Filter the data below for the string "Expand" and copy each matching line.

[Stored data]
----------------------------------------

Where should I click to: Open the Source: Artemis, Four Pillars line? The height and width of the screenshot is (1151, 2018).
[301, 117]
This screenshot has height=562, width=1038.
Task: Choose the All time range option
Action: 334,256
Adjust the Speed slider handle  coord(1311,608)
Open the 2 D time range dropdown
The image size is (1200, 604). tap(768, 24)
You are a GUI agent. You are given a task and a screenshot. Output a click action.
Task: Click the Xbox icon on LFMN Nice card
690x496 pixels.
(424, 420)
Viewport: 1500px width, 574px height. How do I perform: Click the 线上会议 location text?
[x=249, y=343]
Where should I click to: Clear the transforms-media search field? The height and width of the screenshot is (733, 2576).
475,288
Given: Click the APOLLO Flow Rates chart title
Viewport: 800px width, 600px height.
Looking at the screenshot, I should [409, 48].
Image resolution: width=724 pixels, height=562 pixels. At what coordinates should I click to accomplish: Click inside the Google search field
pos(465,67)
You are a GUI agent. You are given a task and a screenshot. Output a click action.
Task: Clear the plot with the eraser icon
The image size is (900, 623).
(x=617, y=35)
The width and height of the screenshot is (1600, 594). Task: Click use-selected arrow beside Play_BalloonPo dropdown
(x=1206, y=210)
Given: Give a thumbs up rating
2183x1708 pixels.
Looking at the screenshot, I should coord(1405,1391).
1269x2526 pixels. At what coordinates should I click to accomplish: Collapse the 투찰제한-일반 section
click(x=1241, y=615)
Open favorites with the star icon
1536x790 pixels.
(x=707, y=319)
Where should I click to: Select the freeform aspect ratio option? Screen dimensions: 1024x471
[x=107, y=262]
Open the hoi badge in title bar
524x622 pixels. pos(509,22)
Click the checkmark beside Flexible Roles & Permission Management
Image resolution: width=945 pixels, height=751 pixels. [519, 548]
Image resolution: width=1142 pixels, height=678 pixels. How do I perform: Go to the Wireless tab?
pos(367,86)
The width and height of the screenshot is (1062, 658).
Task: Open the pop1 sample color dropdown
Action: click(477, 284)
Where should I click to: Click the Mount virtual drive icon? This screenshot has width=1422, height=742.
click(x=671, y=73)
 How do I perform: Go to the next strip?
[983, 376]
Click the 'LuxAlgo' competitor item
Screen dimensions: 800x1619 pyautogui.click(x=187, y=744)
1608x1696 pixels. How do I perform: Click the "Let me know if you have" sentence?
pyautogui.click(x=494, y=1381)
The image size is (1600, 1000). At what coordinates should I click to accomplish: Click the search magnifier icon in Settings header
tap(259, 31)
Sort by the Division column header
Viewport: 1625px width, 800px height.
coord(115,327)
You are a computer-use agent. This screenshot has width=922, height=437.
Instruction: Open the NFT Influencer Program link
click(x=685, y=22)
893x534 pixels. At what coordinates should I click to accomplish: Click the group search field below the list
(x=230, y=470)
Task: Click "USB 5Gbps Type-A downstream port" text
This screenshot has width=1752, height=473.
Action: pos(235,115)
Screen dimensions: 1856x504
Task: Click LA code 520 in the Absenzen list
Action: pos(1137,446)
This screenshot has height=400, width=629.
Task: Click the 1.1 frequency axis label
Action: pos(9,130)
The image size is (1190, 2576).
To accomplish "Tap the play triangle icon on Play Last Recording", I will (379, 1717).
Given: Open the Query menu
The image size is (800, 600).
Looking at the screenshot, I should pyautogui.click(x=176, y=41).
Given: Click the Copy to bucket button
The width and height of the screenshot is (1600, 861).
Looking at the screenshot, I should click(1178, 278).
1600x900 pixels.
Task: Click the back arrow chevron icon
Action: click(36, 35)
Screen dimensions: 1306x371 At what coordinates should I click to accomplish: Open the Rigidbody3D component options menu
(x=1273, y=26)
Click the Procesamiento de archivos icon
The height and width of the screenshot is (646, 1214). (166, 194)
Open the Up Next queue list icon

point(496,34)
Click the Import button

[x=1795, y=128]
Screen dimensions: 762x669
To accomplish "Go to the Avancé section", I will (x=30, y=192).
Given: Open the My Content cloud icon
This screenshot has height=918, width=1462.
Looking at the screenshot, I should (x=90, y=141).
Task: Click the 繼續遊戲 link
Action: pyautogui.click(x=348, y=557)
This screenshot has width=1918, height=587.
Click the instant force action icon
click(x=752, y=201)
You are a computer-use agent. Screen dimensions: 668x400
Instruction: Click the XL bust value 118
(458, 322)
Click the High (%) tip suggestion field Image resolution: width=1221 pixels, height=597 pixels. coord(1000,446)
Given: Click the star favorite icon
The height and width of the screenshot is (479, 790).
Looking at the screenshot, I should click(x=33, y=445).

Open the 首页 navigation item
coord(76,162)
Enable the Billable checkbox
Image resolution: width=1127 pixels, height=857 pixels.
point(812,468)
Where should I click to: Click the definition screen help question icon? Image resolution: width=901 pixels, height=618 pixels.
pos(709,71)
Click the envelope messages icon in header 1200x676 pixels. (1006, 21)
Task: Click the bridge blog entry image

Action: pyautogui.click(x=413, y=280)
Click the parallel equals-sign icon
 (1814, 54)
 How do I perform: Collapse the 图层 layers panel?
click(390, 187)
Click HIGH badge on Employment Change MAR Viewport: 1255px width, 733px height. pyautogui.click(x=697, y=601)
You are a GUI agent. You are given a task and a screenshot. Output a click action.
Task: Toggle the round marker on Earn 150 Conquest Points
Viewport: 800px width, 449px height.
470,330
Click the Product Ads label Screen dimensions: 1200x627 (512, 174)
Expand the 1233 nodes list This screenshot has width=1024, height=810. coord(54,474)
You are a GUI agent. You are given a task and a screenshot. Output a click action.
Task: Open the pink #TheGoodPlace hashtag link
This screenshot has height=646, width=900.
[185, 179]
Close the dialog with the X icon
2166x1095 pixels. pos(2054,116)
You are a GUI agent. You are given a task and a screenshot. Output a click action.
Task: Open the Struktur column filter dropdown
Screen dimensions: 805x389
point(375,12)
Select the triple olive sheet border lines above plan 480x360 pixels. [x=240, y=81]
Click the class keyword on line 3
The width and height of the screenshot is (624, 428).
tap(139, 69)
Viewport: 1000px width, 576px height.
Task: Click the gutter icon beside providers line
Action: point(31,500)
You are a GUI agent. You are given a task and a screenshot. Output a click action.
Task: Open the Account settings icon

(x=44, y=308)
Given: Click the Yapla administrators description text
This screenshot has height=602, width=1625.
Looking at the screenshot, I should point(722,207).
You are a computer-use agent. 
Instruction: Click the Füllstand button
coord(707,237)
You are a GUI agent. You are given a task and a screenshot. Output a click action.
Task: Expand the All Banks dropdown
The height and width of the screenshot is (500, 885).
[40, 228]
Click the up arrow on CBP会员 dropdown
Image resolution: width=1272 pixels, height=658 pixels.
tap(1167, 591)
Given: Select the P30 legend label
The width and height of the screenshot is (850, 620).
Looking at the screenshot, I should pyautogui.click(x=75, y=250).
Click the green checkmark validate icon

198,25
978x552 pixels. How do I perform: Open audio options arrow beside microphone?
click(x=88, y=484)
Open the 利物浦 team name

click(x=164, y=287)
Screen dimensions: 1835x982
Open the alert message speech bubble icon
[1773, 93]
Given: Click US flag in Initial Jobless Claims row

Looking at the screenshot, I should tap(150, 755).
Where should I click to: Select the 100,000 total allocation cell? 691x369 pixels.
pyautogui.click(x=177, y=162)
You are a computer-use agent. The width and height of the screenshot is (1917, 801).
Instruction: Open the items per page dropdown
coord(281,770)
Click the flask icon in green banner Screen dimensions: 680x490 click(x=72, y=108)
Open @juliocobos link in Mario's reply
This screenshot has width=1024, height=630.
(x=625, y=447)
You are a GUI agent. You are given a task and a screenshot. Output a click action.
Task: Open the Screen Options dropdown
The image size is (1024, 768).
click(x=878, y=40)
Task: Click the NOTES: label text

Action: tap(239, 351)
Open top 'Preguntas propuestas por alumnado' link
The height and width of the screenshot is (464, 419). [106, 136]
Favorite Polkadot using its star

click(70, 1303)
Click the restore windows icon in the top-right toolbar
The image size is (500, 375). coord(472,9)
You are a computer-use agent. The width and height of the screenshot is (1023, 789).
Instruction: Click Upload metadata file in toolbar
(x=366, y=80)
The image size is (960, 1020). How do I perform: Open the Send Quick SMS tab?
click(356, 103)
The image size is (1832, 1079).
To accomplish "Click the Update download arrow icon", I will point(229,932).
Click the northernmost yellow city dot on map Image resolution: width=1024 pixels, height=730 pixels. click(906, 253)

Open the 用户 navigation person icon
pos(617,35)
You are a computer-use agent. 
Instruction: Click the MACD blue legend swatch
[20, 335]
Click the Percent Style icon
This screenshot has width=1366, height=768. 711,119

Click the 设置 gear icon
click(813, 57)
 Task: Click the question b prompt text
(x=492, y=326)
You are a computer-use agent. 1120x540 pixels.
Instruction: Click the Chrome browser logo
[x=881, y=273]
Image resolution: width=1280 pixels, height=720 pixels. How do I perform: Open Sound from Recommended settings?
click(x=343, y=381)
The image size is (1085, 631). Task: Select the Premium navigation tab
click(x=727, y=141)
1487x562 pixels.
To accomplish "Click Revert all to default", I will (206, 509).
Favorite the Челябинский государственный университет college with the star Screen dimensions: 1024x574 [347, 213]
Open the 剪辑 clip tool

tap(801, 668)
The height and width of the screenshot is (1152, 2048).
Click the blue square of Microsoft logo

----------------------------------------

Task result —
Expand the 1233 nodes list This screenshot has width=1024, height=810. coord(54,474)
Task: Expand the All Banks dropdown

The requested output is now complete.